No recent scientific enterprise has been so alluring, terrifying, and filled with extravagant promise and frustrating setbacks as artificial intelligence. How intelligent are the best of today's AI programs? To what extent can we entrust them with decisions that affect our lives? How human-like do we expect them to become, and how soon do we need to worry about them surpassing us in most, if not all, human endeavours? From leading AI researcher and award-winning author Melanie Mitchell comes a knowledgeable and captivating account of modern-day artificial intelligence. Flavoured with personal stories and a twist of humour, Artificial Intelligence illuminates the workings of machines that mimic human learning, perception, language, creativity and common sense. Weaving together advances in AI with cognitive science and philosophy, Mitchell probes the extent to which today's 'smart' machines can actually think or understand, and whether AI requires such elusive human qualities in order to be reliable, trustworthy and beneficial.

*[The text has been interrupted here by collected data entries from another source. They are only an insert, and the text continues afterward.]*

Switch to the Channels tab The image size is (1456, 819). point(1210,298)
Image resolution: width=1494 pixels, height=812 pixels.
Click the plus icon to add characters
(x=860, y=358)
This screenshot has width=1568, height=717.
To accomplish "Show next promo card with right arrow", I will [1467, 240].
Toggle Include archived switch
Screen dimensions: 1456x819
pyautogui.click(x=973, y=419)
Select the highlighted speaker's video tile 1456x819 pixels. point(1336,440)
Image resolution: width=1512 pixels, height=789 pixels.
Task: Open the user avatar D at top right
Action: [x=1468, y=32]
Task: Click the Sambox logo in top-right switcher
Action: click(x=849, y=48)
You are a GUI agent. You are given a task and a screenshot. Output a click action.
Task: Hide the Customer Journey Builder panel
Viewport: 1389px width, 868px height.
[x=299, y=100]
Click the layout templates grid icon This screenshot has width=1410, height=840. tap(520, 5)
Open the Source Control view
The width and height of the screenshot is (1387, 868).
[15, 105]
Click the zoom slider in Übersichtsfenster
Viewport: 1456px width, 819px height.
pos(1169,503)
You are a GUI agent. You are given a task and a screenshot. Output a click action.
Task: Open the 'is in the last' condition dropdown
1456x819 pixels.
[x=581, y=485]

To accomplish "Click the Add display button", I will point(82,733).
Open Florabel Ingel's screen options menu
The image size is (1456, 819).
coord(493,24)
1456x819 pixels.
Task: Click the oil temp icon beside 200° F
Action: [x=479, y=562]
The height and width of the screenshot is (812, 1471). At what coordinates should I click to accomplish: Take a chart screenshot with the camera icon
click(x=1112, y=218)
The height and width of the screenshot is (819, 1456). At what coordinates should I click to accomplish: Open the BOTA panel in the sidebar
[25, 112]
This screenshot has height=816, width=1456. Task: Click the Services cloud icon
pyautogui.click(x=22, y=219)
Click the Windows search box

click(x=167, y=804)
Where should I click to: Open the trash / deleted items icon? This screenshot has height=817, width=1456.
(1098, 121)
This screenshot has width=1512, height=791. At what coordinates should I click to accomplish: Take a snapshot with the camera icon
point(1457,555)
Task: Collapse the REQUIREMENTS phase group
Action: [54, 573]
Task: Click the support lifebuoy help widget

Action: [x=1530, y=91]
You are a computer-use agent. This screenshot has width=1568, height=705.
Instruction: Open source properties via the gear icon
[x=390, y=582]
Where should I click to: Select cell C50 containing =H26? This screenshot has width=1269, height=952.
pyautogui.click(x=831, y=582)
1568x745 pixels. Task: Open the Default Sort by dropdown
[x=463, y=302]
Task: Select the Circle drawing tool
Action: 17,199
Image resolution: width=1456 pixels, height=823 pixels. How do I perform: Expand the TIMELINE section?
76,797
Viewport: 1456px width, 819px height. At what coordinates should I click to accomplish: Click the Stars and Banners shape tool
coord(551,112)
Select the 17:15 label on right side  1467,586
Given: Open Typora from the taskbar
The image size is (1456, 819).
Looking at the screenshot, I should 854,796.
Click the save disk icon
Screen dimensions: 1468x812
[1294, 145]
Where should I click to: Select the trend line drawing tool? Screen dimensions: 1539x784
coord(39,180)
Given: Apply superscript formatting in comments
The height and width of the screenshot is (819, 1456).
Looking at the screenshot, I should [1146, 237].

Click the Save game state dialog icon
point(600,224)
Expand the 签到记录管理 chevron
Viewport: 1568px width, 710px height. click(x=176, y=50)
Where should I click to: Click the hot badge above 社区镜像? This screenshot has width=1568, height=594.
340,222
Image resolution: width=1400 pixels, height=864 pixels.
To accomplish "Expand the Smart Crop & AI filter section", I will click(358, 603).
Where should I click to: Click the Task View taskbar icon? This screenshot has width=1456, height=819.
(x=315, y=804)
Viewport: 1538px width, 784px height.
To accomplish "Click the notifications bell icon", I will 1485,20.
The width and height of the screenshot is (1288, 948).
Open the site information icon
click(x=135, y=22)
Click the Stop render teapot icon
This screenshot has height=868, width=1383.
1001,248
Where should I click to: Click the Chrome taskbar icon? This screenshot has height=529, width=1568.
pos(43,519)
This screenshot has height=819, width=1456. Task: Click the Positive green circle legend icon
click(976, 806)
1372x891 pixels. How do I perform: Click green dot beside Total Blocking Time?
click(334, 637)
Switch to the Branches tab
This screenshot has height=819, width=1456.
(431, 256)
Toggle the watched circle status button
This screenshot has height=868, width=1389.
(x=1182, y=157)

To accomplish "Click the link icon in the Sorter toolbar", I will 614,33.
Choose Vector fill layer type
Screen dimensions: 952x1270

Artificial Intelligence- A Guide for Thinking Humans provides readers with an accessible, entertaining and clear-eyed view of the AI landscape, what the field has actually accomplished, how much further it has to go and what it means for all of our futures.
About the Author
Melanie Mitchell is a professor of computer science at Portland State University. She has worked at the Santa Fe Institute and Los Alamos National Laboratory. Her major work has been in the areas of analogical reasoning, complex systems, genetic algorithms and cellular automata, and her publications in those fields are frequently cited.She received her PhD in 1990 from the University of Michigan under Douglas Hofstadter and John Holland, for which she developed the Copycat cognitive architecture. She is the author of "Analogy-Making as Perception", essentially a book about Copycat. She has also critiqued Stephen Wolfram's A New Kind of Science and showed that genetic algorithms could find better solutions to the majority problem for one-dimensional cellular automata. She is the author of An Introduction to Genetic Algorithms, a widely known introductory book published by MIT Press in 1996. She is also author of Complexity: A Guided Tour (Oxford University Press, 2009), which won the 2010 Phi Beta Kappa Science Book Award.